Joe Biden and Meera Sachdiva

It's one thing to 'shoot from the hip,'  but it's a totally different thing to shoot from the hip while wearing a blindfold and falling up a flight of stairs.

In one pardon granted by the alleged President, a "Massachusetts woman on Biden’s clemency list was sentenced for ‘lethal’ fentanyl trafficking conspiracy," according to the Boston Herald. This woman led a "large-scale criminal enterprise that reaped hundreds of thousands of dollars in profits and caused untold misery."

"Former Dixon Comptroller Rita Crundwell stole $53 million from the little town, a crime so notorious that a documentary was made -- highlighting that she perpetrated the largest case of municipal fraud in American history," Politico reported.

Crundwell, the Dixon, Illinois comptroller who stole the money to fund a lavish lifestyle of expensive homes, dream vacations, and some serious bling, was sentenced to 20 years. She served less than half that time.

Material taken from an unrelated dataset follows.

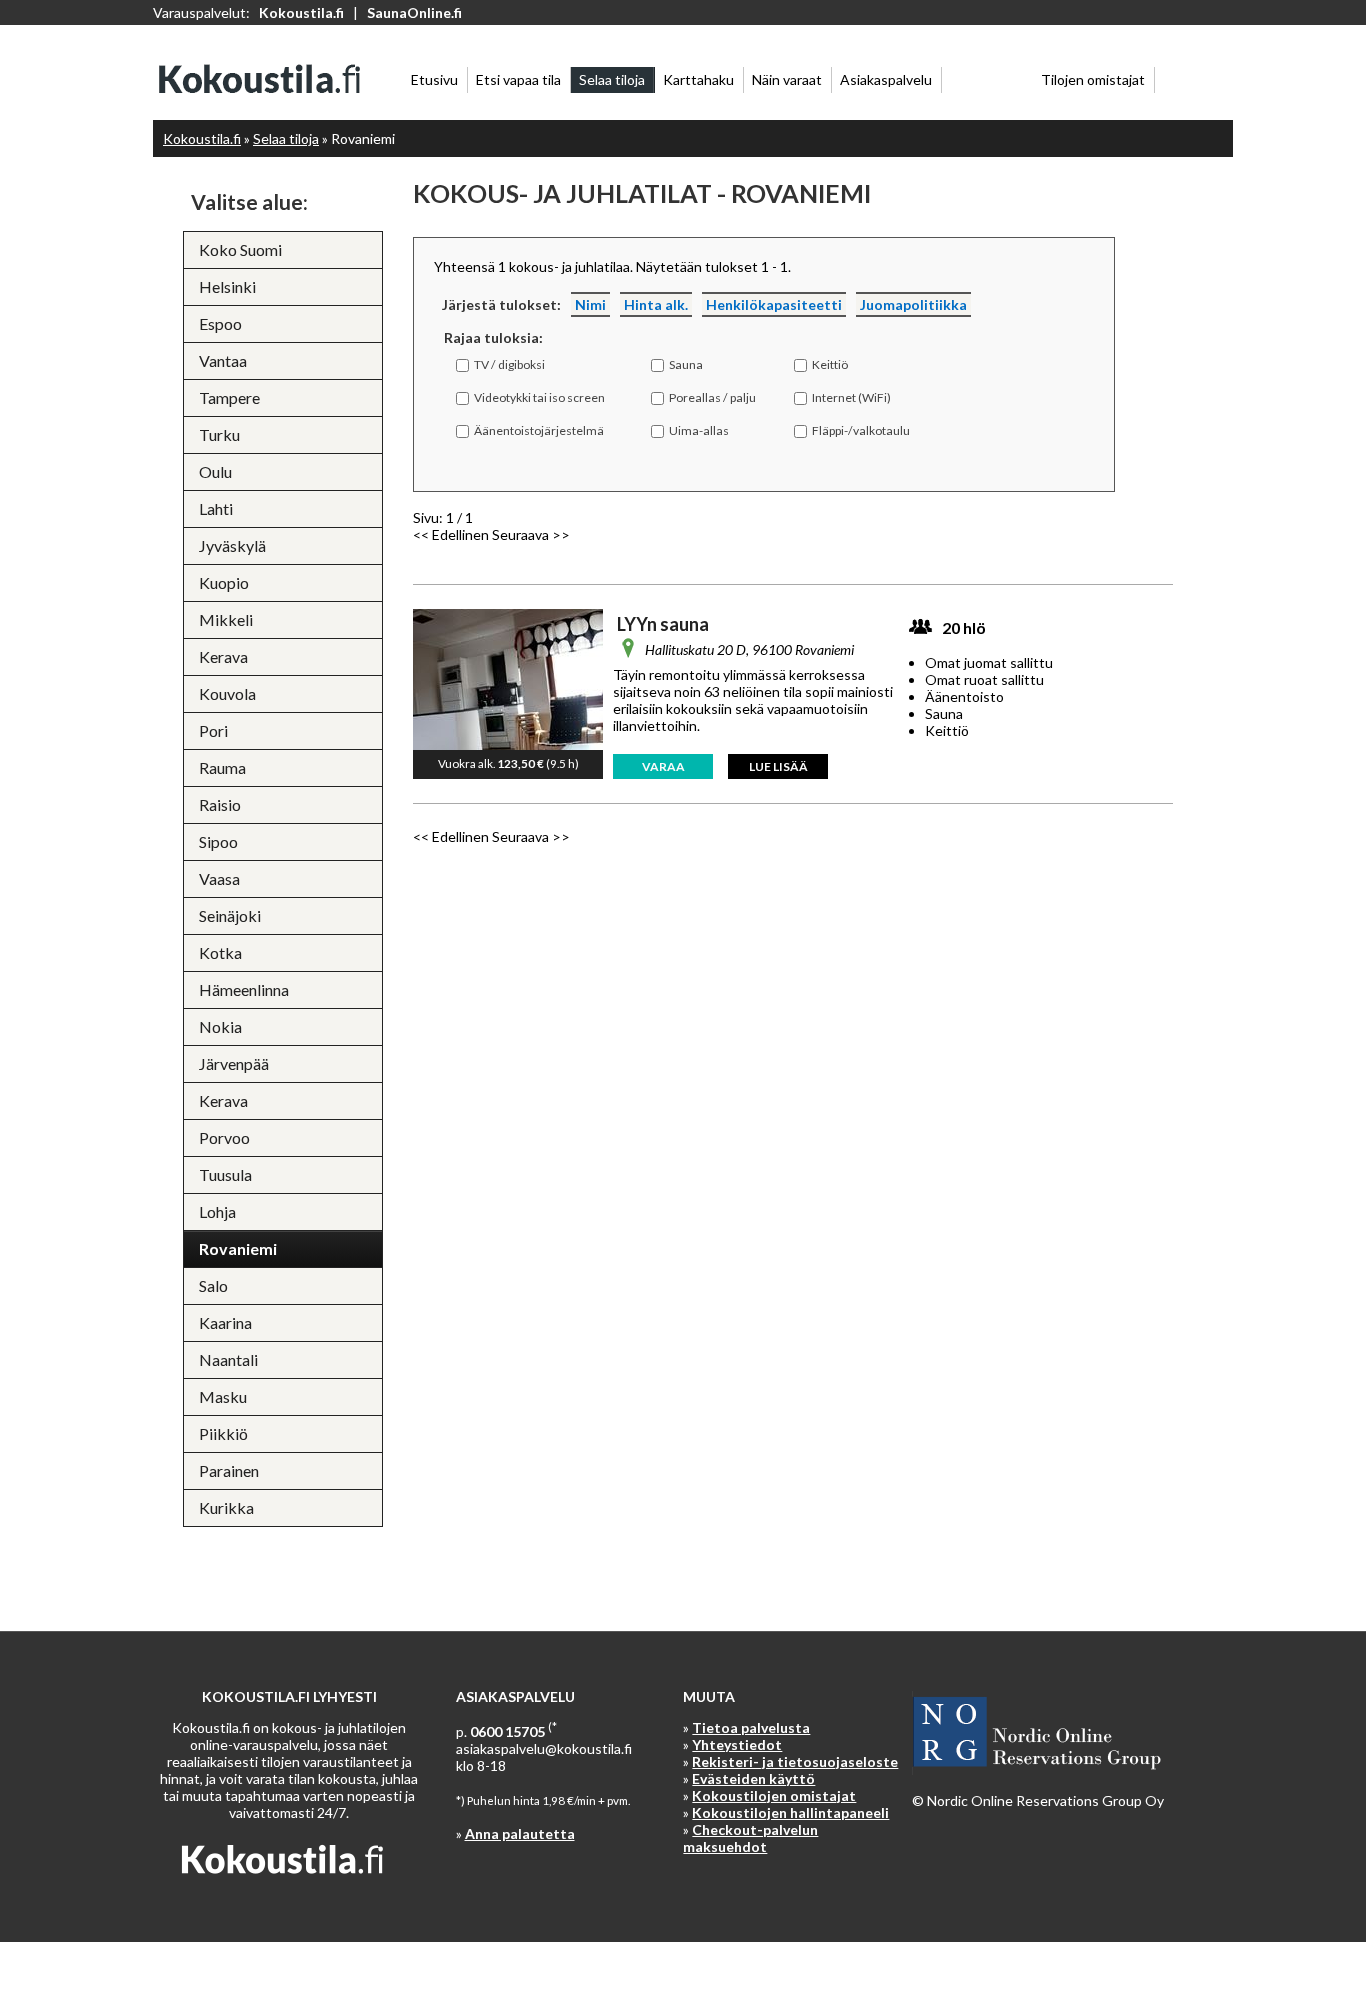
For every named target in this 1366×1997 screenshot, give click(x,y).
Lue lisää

“With my deteriorating health condition and the danger of the Covid 19 pandemic, I feel like I have been given a death sentence,” she wrote to the judge, asking to be released during the pandemic.

Perhaps most incredibly, the "Cash for Kids" POS judge, Mark Claravella, in Pennsylvania who wrongly sent dozens of minors to a for-profit prison and got kickbacks for it, was released without any examination of the facts of his case. This garbage human being should be thrown in jail for years after committing such a crime in these kids.

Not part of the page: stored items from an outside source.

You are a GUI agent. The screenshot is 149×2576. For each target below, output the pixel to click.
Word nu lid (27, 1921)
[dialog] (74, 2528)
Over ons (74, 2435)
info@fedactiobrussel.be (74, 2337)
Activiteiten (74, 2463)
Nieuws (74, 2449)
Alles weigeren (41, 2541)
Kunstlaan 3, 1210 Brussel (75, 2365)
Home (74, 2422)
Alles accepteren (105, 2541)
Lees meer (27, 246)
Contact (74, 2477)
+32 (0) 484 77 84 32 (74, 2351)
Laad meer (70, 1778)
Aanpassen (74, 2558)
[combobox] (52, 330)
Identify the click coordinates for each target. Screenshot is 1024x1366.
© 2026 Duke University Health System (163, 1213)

"The White House commuted the sentence of the judge at the center of a notorious 'kids-for-cash' scandal without considering the specifics of his case, beyond whether it fit into a broad set of criteria," reports Politico. We can assume that all of the 1500 cases of these prisoners were also examined just as thoroughly.

Perhaps one of the worst cases Biden gave clemency to was with Meera Sachdeva, a Mississippi doctor who was sentenced to 20 years in the slammer in 2012. She defrauded Medicare and was required to pay $8,200,000 to her former cancer facility where she provided cancer patients with diluted chemotherapy drugs and old needles. One such patient claimed to have gotten HIV from a needle used by her clinic.

While it seems obvious no examinations of the criminal cases were actually reviewed, the White House had the temerity to say that those who received clemency had demonstrated rehabilitation and “a strong commitment to making their communities safer.” In addition to commuting sentences for nearly 1,500 individuals on home confinement, Biden pardoned 39 people convicted of non-violent offenses.

“Together, these actions build on the President’s record of criminal justice reform to help reunite families, strengthen communities, and reintegrate individuals back into society,” the White House said in its announcement. “The President has issued more sentence commutations at this point in his presidency than any of his recent predecessors at the same point in their first terms.”

Among those receiving clemency was Daniel Fillerup, an Alabama doctor sentenced to 10 years in prison for illegally distributing fentanyl which led to a fatal overdose. The Department of Justice stated that Fillerup “directly contributed to the opioid epidemic.” Another recipient was Wendy Hechtman, who was serving 15 years for running a drug operation connected to a spike in overdose deaths in Nebraska in 2017.

Despite the controversial backgrounds of some recipients, the White House praised President Biden's clemency decisions, emphasizing his dedication to criminal justice reform. They also mentioned that more such actions are expected before Biden's term ends.

"While today’s announcement marks important progress, there is more to come. President Biden will continue to review clemency petitions and deliver criminal justice reform in a manner that advances equity and justice, promotes public safety, supports rehabilitation and reentry, and provides meaningful second chances,” the White House concluded in its announcement.